--- Start of PROVIDED PASSAGE ---
Chapters

Hide chapters

Advanced Apple Debugging & Reverse Engineering

Third Edition · iOS 12 · Swift 4.2 · Xcode 10

Before You Begin

Section 0: 3 chapters
Show chapters Hide chapters

Section III: Low Level

Section 3: 7 chapters
Show chapters Hide chapters

Section IV: Custom LLDB Commands

Section 4: 8 chapters
Show chapters Hide chapters

12. Assembly & Memory
Written by Derek Selander

Heads up... You're reading this book for free, with parts of this chapter shown beyond this point as scrambled text.

You’ve begun the journey and learned the dark arts of the x64 calling convention in the previous chapter. When a function is called, you now know how parameters are passed to functions, and how function return values come back. What you haven’t learned yet is how code is executed when it’s loaded into memory.

In this chapter, you’ll explore how a program executes. You’ll look at a special register used to tell the processor where it should read the next instruction from, as well as how different sizes and groupings of memory can produce very different results.

Setting up the Intel-Flavored Assembly Experience™

As mentioned in the previous chapter, there are two main ways to display assembly. One type, AT&T assembly, is the default assembly set for LLDB. This flavor has the following format:

opcode  source  destination

Take a look at a concrete example:

movq  $0x78, %rax

This will move the hexadecimal value 0x78 into the RAX register. Although this assembly flavor is nice for some, you’ll use the Intel flavor instead from here on out.

Why opt for Intel over AT&T? The answer can be best explained by this simple tweet…

Note: In all seriousness, the choice of assembly flavor is somewhat of a flame war — check out this discussion in StackOverflow: https://stackoverflow.com/questions/972602/att-vs-intel-syntax-and-limitations.

Using Intel was based on the admittedly loose consensus that Intel is better for reading, but at times, worse for writing. Since you’re learning about debugging, the majority of time you’ll be reading assembly as opposed to writing it.

Add the following lines to the bottom of your ~/.lldbinit file:

settings set target.x86-disassembly-flavor intel
settings set target.skip-prologue false

The first line tells LLDB to display x86 assembly (both 32-bit and 64-bit) in the Intel flavor.

The second line tells LLDB to not skip the function prologue. You came across this earlier in this book, and from now on it’s prudent to not skip the prologue since you’ll be inspecting assembly right from the first instruction in a function.

Note: When editing your ~/.lldbinit file, make sure you don’t use a program like TextEdit for this, as it will add unnecessary characters into the file that could result in LLDB not correctly parsing the file. An easy (although dangerous) way to add this is through a Terminal command like so: echo "settings set target.x86-disassembly-flavor intel" >> ~/.lldbinit.
--- End of PROVIDED PASSAGE ---
--- Start of DATA ROWS ---
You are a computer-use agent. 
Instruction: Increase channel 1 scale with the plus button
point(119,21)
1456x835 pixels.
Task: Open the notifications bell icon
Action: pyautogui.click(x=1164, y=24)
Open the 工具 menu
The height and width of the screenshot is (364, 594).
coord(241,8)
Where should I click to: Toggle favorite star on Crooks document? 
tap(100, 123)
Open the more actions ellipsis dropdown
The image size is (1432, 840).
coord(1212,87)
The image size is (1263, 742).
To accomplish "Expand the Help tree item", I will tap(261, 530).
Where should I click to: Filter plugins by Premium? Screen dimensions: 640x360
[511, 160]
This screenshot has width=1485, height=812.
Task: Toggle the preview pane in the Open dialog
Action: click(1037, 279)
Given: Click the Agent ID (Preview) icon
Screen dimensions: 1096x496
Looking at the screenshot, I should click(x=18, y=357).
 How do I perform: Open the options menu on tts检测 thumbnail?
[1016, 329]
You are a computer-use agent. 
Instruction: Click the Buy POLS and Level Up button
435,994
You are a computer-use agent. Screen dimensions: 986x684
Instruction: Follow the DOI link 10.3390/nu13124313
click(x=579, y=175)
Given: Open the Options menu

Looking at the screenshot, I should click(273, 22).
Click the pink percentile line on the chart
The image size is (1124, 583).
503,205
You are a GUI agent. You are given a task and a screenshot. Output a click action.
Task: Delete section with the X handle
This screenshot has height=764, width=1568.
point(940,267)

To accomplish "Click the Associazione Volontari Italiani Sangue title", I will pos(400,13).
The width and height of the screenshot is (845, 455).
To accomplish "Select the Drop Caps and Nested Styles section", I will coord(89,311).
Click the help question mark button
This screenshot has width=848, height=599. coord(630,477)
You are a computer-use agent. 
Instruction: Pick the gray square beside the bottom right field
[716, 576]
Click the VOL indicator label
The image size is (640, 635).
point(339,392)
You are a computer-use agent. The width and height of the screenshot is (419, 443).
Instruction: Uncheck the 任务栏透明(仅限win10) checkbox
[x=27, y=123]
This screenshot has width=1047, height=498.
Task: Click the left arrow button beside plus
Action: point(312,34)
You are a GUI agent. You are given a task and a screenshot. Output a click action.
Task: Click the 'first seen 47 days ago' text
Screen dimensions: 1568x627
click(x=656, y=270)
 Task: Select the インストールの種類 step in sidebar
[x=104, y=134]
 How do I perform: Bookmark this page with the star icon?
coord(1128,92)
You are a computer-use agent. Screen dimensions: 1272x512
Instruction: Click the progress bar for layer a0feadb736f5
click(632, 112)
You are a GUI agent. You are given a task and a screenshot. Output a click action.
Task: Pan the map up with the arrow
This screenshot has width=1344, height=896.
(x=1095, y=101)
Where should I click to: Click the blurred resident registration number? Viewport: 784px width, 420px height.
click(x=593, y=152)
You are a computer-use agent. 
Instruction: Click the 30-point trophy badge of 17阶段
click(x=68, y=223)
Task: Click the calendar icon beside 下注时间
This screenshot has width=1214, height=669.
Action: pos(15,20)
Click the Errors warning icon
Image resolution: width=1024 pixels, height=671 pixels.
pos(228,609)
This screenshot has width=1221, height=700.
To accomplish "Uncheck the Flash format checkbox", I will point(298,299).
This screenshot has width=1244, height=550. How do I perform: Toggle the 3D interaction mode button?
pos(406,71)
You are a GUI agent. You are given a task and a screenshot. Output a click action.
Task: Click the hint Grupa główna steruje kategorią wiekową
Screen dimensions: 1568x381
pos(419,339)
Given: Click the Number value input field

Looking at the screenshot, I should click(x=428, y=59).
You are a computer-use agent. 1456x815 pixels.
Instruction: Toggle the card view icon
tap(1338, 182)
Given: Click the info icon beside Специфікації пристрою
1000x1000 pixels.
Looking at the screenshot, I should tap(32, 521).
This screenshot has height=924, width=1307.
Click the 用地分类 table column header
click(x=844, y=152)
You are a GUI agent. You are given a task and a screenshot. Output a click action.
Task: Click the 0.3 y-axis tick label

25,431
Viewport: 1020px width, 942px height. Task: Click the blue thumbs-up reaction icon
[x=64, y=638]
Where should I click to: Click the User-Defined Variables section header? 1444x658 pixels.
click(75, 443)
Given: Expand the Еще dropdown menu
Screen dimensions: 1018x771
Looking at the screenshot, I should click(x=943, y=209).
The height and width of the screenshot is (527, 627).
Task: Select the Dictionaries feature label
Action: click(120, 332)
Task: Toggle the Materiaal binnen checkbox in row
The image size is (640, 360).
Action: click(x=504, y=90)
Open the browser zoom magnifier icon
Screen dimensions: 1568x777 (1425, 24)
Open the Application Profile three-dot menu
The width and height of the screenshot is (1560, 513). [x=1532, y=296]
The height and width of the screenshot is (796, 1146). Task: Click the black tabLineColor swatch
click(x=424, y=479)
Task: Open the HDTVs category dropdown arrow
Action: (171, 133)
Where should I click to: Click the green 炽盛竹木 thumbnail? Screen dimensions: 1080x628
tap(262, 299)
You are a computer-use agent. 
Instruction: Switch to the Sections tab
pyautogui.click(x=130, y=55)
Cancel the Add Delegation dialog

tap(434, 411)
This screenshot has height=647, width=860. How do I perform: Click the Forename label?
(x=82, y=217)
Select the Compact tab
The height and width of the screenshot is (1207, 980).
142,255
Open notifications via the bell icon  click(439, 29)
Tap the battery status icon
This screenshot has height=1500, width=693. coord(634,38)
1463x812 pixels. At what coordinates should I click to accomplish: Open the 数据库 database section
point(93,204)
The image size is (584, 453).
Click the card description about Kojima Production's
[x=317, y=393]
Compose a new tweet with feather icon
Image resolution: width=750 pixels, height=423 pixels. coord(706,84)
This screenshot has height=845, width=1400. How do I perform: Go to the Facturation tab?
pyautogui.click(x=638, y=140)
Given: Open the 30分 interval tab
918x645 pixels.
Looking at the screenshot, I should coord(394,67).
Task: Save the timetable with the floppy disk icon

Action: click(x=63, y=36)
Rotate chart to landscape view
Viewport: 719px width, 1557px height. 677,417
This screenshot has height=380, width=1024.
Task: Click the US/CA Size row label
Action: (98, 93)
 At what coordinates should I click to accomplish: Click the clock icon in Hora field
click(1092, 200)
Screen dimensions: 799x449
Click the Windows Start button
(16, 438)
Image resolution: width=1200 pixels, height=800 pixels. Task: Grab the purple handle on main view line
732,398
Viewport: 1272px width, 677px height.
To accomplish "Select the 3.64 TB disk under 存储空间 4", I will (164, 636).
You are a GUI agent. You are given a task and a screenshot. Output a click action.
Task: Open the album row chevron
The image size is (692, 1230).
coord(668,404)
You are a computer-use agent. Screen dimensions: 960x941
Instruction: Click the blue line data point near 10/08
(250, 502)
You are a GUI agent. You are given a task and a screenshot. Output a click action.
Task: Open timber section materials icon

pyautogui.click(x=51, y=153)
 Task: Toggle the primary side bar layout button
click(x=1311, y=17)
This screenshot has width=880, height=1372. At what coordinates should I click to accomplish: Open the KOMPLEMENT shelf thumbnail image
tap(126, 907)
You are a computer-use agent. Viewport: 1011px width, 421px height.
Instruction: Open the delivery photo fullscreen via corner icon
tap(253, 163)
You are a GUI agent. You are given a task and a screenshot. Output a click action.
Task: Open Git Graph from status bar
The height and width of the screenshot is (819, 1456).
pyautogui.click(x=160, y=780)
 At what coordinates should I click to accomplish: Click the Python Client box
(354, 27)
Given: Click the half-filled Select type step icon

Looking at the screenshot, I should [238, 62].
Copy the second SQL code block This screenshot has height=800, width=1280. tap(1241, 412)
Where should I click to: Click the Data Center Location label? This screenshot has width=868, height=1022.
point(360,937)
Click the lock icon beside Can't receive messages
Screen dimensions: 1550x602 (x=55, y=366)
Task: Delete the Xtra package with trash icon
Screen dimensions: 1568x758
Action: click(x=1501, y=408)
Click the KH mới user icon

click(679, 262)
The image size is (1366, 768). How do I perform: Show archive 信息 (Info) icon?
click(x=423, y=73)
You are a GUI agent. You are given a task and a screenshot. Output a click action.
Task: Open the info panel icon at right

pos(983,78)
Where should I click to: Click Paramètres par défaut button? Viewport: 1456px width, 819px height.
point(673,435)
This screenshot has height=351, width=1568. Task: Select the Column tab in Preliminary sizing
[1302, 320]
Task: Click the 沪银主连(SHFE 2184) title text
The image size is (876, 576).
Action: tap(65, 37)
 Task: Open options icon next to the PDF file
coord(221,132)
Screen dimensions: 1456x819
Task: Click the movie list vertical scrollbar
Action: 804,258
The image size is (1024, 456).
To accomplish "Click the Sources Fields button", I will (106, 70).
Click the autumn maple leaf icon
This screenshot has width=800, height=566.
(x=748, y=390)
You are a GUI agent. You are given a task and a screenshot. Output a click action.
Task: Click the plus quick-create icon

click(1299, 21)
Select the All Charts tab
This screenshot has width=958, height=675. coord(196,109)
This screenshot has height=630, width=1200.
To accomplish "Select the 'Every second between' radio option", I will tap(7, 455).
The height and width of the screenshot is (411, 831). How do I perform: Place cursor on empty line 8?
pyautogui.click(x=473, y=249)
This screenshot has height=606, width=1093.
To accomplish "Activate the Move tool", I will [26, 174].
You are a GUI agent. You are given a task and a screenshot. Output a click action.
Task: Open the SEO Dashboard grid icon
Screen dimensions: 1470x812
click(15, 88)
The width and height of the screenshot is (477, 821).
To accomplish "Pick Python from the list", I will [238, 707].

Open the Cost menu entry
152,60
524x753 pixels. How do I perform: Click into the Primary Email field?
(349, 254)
--- End of DATA ROWS ---
▶ INSTRUCTIONS FOR THE TASK:
According to the assembly chapter excerpt, which assembly flavor is the default for LLDB? Base your response solely on the assembly chapter excerpt, not on the records.

▶ OUTPUT FOR THIS TASK:
AT&T assembly is the default flavor for LLDB.